As the confidence interval does not include 0, it means that we can reject the null hypothesis which was that the means between the two test versions is the same. In other words, the null hypothesis is that there is no difference in the correctly answered scenarios with and without using the Virtual Assistant. As the confidence interval is on the negative side, it means that the using the virtual assistant performed better, recall that ```z=wo_va-w_va```

## Number of "I don't know" answered scenarios

In [7]:
# Both days, all scenarios:
#wo_va = np.array([29.4, 32.4, 50, 41.4, 30, 30, 3.3, 30])
#w_va = np.array([16.7, 6.7, 16.7, 26.7, 2.9, 5.9, 2.9, 32.4])

# Both days, without scenarios 5:
wo_va = np.array([29.4, 32.4, 50, 41.4, 30, 3.3, 30])
w_va = np.array([16.7, 6.7, 16.7, 26.7, 5.9, 2.9, 32.4])

# Both days, without scenarios 5 and 7:
#wo_va = np.array([29.4, 32.4, 50, 41.4, 30, 30])
#w_va = np.array([16.7, 6.7, 16.7, 26.7, 5.9, 32.4])

### Using Scipy and NumPy

In [8]:
stats.ttest_rel(a = wo_va, b = w_va)

TtestResult(statistic=3.0974346165366513, pvalue=0.021185731908727624, df=6)

As the p-value is less than 0.05 and the test statistic is negative again, we can construct a 95% confidence interval that the results with the use of a Virtual Assistant is better. 

### Using material from the Maastricht Unversity "Simulation and Statistical Analysis" course at the Department of Advanced Computing Sciences.

Especially inspired by the chapter about "Comparing Alternative System Configuration" in "Simulation Modeling and Analysis" by Averill M. Law.

BibTex:
@inbook{Law_2015, edition={5}, title={Comparing Alternative System Configurations}, booktitle={Simulation Modeling and Analysis}, publisher={McGraw-Hill Education}, author={Law, Averill M}, year={2015}, pages={556–586}, language={en} }

In [9]:
lb, ub = construct_confidence_interval(wo_va, w_va, t_value)
print(f"Confidence interval: ({lb:3f}, {ub:3f})")

Confidence interval: (3.665206, 27.334794)

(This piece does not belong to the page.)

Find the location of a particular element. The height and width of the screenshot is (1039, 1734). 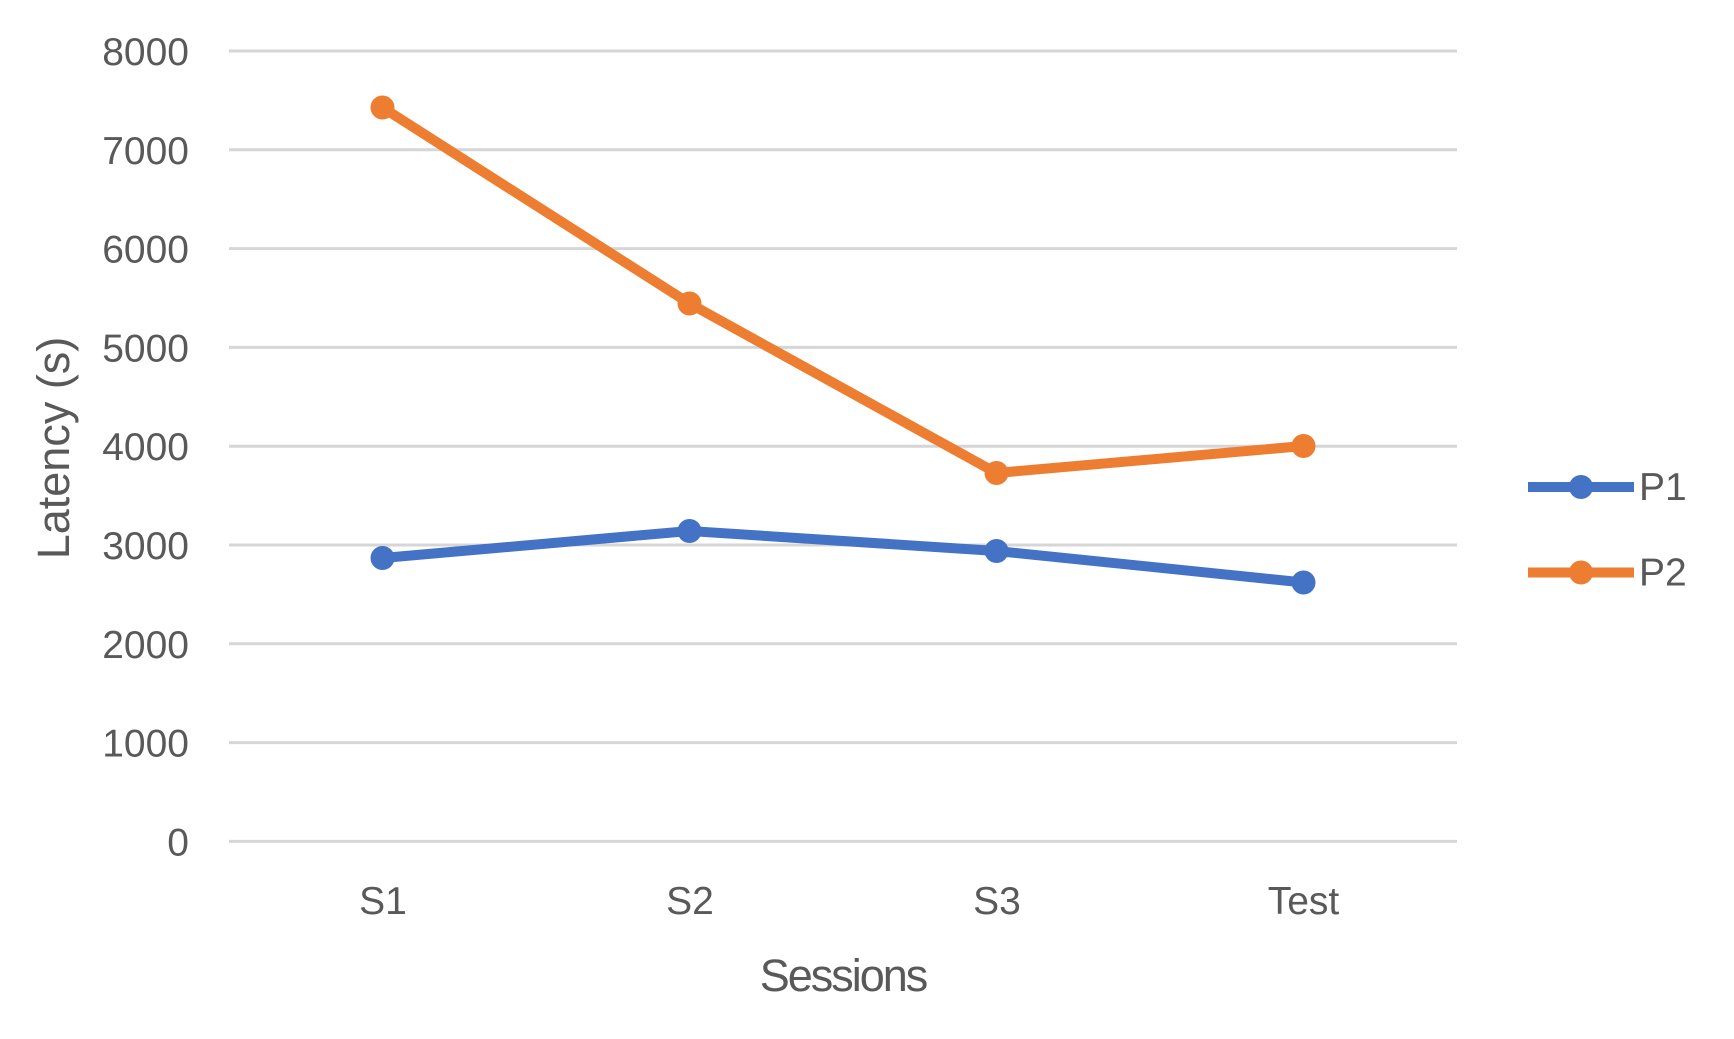

svg-text: Sessions is located at coordinates (844, 976).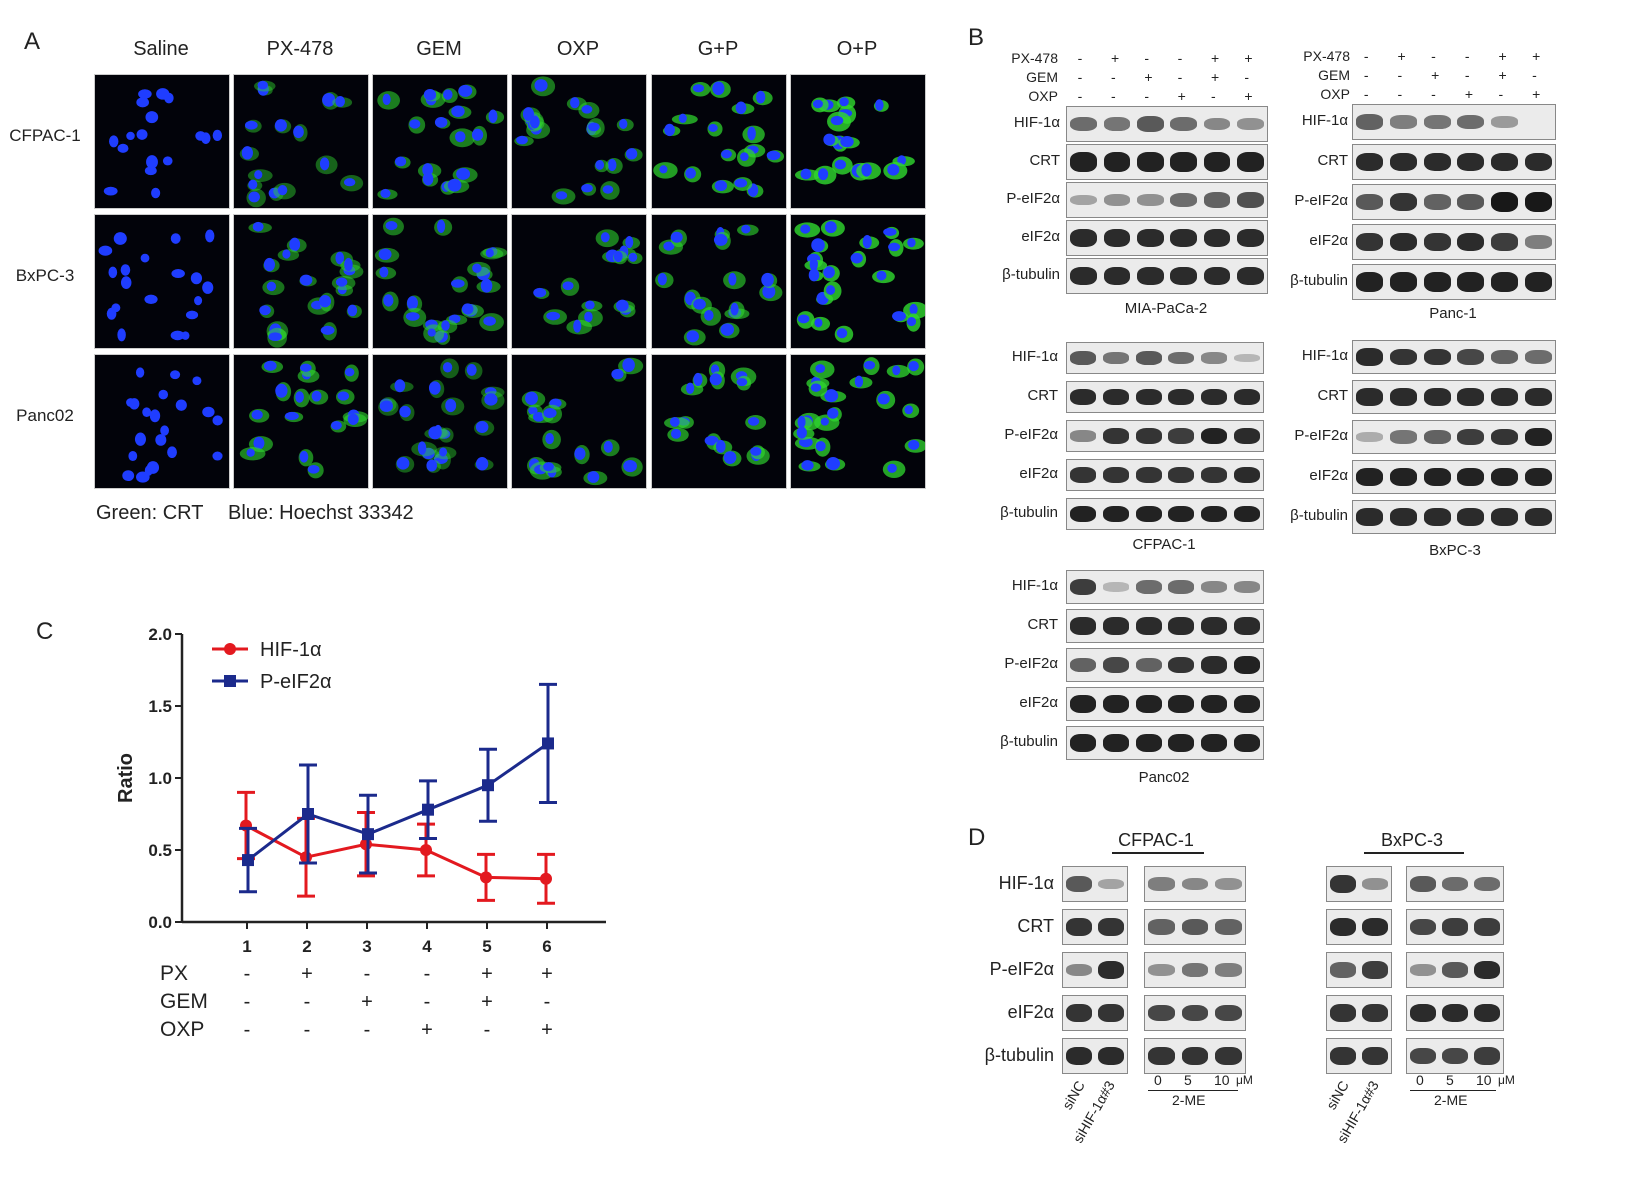 The image size is (1630, 1196). What do you see at coordinates (1031, 434) in the screenshot?
I see `band-label: P-eIF2α` at bounding box center [1031, 434].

As the confidence interval does not include 0, it means that we can reject the null hypothesis which was that the means between the two test versions is the same. In other words, the null hypothesis is that there is no difference in the amount of "I don't know"s submitted answered in the scenarios with and without using the Virtual Assistant. As the confidence interval is on the positive side, it means that the using the Virtual Assistant performed better, recall that ```z=wo_va-w_va```, but this time we want to avoid giving "I don't know" as an answer.